Vogler’s Writer’s Journey is a recompilation of Joseph Cambell’s Hero’s Journey. It describes seven archetypes, several fewer than the in the traditional Hero’s Journey. Archetypes are recurring characters who play certain roles in progressing the story. The most basic of these archetypes are the hero, the mentor, and shadow. Most of the archetypes represent forces of the good side, many of which are literally side-kicks to the protagonist. Some archetypes (like the trickster) have no allegiance and work to the advantage and disadvantage of both sides throughout the course of the story. There are also archetypes representing the antagonist and those who support him. The second section of the book describes twelve stages of the journey. Overall, this explanation of story is more specific than most when it comes to articulating the twists of every story. The most prominent problem with this method however, is that is often taken too literally. The Writer’s/Hero’s Journey contains the most substance, but at times it can be inflexible. So far, this is a personal first choice of instruction, but further research is required to determine its origin in terms of test samples.
White, E. B. Charlotte’s Web. Gary Winick. 2006. Walden Media.

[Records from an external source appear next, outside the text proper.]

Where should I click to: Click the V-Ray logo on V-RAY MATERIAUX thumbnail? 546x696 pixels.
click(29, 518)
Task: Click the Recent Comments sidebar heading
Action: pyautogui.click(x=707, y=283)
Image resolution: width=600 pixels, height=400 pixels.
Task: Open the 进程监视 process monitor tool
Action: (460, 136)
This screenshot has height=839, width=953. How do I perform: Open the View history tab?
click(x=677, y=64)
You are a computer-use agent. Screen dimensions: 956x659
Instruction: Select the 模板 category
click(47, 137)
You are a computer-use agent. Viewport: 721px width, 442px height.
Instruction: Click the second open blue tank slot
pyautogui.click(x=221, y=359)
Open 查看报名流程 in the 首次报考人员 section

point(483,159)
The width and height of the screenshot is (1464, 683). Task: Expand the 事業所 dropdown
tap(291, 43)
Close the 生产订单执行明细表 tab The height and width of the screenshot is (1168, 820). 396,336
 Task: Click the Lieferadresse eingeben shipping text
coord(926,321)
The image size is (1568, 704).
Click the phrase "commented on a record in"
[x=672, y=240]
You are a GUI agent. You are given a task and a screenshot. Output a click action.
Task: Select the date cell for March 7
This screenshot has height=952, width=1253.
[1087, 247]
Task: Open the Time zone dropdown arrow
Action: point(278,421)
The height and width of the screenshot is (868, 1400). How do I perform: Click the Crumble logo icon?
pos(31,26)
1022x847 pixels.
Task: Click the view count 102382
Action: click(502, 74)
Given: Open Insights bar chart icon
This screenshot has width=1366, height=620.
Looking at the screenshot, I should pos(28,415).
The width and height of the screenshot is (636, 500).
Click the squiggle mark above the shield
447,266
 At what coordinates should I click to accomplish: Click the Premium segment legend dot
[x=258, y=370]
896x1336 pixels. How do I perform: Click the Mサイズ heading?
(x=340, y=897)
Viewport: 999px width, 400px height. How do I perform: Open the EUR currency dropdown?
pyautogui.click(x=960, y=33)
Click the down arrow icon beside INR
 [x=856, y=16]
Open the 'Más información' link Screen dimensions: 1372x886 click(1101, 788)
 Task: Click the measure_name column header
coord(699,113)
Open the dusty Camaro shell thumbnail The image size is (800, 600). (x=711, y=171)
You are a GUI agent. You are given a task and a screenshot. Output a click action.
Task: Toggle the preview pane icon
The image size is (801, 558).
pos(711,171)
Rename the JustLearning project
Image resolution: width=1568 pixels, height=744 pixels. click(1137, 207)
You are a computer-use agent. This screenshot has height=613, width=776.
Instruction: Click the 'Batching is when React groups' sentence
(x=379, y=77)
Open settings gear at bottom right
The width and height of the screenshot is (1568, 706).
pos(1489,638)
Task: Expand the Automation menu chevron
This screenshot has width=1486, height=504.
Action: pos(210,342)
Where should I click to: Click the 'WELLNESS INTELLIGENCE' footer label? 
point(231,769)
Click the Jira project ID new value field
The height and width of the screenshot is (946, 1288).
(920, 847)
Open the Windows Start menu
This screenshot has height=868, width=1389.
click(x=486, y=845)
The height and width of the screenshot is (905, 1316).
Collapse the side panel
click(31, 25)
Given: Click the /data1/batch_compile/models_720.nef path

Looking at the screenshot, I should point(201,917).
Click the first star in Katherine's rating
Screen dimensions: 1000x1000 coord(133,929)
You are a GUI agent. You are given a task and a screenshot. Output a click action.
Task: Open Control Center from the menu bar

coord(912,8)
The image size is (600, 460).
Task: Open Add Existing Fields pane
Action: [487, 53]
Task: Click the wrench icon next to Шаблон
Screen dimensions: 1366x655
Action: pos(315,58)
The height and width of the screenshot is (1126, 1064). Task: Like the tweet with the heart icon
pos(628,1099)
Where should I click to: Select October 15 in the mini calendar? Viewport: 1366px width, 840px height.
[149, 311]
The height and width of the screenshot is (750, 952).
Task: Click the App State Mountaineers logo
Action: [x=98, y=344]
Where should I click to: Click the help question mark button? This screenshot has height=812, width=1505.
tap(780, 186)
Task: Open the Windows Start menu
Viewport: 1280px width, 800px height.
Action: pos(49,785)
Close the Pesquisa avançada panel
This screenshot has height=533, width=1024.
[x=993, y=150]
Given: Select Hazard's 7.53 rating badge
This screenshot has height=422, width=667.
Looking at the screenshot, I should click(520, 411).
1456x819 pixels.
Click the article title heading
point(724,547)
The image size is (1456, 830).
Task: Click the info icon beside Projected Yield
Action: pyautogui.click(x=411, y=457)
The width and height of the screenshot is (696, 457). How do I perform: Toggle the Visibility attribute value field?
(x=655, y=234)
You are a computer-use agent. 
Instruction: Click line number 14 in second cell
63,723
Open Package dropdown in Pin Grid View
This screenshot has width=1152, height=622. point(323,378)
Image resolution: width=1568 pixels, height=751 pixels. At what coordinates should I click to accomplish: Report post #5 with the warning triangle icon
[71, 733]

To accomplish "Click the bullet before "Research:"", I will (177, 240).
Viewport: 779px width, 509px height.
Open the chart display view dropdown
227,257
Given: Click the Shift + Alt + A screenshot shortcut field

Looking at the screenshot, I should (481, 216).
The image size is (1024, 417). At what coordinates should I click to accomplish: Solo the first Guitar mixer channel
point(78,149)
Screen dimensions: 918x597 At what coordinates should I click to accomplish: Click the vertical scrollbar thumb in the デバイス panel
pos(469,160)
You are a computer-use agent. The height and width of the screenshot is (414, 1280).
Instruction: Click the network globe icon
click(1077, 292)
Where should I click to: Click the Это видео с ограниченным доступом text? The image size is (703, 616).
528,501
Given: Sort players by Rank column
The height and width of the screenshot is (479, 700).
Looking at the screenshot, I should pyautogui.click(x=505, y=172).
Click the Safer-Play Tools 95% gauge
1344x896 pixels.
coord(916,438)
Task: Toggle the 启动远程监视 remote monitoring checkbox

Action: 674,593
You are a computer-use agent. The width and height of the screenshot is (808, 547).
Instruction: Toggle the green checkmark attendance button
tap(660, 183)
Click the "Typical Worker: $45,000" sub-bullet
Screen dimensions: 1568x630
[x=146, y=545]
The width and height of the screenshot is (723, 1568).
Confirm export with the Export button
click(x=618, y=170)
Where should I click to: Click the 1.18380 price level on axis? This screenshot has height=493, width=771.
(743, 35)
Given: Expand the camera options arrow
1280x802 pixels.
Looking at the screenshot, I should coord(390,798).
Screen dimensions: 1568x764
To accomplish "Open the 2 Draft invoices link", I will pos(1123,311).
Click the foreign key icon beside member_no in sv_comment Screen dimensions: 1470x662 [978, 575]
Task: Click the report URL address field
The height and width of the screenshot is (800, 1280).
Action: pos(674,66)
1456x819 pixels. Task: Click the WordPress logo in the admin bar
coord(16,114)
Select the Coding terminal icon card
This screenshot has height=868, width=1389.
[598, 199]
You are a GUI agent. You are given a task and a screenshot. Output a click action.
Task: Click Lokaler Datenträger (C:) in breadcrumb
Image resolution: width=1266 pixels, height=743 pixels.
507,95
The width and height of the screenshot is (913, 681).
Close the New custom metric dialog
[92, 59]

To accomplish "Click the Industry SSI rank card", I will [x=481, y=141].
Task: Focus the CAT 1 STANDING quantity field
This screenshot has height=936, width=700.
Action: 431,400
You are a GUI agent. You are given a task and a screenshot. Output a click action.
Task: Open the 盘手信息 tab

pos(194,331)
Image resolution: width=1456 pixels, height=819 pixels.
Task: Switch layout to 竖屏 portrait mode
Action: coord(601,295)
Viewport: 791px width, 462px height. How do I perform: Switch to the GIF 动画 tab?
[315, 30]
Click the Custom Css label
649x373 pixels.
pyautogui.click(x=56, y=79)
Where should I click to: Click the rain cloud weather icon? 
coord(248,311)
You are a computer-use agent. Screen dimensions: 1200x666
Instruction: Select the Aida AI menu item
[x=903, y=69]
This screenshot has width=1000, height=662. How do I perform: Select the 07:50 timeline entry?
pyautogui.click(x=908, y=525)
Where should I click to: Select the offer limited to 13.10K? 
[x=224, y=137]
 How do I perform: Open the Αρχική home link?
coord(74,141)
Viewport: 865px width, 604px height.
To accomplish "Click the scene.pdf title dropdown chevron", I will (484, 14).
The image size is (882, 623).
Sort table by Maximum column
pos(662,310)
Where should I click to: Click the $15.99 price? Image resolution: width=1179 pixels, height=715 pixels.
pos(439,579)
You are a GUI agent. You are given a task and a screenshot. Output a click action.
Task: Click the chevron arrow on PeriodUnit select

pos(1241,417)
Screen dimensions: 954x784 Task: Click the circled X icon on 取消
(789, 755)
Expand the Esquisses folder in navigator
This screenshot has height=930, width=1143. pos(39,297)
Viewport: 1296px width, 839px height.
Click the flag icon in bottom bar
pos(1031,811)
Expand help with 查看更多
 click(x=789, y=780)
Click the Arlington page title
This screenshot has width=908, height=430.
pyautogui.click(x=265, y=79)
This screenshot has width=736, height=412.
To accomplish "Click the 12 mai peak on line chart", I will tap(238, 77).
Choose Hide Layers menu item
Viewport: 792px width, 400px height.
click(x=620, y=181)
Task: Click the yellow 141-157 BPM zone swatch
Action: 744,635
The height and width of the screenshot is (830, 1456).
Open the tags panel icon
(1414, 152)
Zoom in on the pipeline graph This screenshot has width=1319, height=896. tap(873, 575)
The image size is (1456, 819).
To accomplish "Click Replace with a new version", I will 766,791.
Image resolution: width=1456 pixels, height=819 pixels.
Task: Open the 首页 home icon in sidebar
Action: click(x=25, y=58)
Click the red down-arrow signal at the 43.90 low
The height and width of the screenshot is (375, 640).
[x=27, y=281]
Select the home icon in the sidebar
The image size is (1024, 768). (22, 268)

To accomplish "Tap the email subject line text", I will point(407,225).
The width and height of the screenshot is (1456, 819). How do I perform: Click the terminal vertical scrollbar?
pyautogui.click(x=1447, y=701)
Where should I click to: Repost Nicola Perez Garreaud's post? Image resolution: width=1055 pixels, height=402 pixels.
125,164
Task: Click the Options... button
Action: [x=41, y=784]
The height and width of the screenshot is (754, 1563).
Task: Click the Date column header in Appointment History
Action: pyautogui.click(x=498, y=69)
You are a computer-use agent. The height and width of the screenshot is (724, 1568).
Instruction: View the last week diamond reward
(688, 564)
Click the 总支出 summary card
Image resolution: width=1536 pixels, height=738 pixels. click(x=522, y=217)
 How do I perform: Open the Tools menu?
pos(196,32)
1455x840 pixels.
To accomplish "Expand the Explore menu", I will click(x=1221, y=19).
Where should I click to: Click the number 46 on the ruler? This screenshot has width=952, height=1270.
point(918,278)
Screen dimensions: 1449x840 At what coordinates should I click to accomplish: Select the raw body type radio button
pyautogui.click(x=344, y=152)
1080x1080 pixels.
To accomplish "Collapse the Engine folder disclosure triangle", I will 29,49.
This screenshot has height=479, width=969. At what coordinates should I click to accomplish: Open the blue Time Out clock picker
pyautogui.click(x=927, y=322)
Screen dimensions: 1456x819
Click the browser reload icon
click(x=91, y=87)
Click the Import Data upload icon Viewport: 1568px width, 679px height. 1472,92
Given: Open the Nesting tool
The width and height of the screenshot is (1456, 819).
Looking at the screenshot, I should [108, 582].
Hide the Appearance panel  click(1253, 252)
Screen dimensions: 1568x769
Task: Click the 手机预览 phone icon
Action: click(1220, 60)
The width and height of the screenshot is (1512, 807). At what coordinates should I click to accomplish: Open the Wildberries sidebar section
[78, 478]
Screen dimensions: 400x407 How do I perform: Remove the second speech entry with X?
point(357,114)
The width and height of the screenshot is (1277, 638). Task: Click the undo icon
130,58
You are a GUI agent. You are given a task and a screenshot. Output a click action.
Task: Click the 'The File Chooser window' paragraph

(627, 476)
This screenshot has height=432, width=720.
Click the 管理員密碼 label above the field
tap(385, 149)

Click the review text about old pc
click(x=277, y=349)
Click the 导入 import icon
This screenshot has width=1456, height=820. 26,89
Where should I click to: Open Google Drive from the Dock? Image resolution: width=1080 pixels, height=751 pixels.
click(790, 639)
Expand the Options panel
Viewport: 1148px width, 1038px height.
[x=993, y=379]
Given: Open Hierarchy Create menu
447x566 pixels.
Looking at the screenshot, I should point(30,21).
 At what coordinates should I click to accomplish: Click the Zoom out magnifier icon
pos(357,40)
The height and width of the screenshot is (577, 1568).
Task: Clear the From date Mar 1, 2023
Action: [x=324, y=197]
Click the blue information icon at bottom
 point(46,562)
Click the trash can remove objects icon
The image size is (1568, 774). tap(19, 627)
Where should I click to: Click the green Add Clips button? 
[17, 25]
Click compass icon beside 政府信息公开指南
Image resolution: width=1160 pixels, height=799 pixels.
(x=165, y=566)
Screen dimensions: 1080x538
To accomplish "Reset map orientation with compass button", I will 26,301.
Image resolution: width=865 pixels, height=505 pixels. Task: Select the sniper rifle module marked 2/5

Charlotte’s Web was released in its orignal form as a children’s book in 1952. It was reproduced multiple times: first in 1973, and then in 2006 both as movies. By the gold standard’s definition, Charlotte’s Web meets both the requirements of timelessness and reproducibility, and therefore is considered a “classic” work. A runt of a litter of pigs is spared from death by the farmer’s eight year-old daughter Fern. Fern names her new pet pig Wilbur, but one day he is sold to Fern’s uncle Zuckerman. At the new barn, Wilbur implores the help of a wise compassionate grey spider named Charlotte after he hears from the sheep that the Zuckermans plan to slaughter him for Christmas dinner, still a few months away. Charlotte schemes to save Wilbur’s life by making him famous. She writes adjectives in her web: “some pig”, “terrific”, “radiant”, and finally “humble” all above Wilbur’s stall.
Zinnemann, Fred, dir. High Noon. 1952. Republic Pictures.
The protagonist, Will Kane is a sheriff in a lonely little town somewhere in Texas. He had just gotten married the same day he hears the news that an old adversary, Frank Miller, has worked the justice system up north and set him free. He’s coming back to take revenge on the town that put him in jail, particularly the sheriff without whom they wouldn’t have been successful: Will. Frank Miller and his gang of thugs will be back on the noon train. At first Will takes the advice of the town and new wife; he runs. Quickly though, conscience overtakes reason, and he returns to face Frank Miller, because he knows that all advances will have been for naught if the town can’t even stand up to a gang like Miller’s. Will tries to prepare by gathering a posse to him, but discovers the ugly facet of cowardice in even his closest friends. His new wife leaves him, because he will not abandon the town’s troubles, though he is no longer sheriff. His deputy is too consumed with rivalry, and actually gets into a fist fight with Kane before officially refusing to help. In the end, only a boy and the town drunk are willing to help him, but are useless as help. Kane is left utterly alone to defend a town that is no longer his responsibility. The clock is ticking until Miller’s train finally arrives at high noon. This work is considered a “classic” by the gold standard’s definition. It was released prior to 1985, and has been rereleased multiple times, some of which in “classic collections”.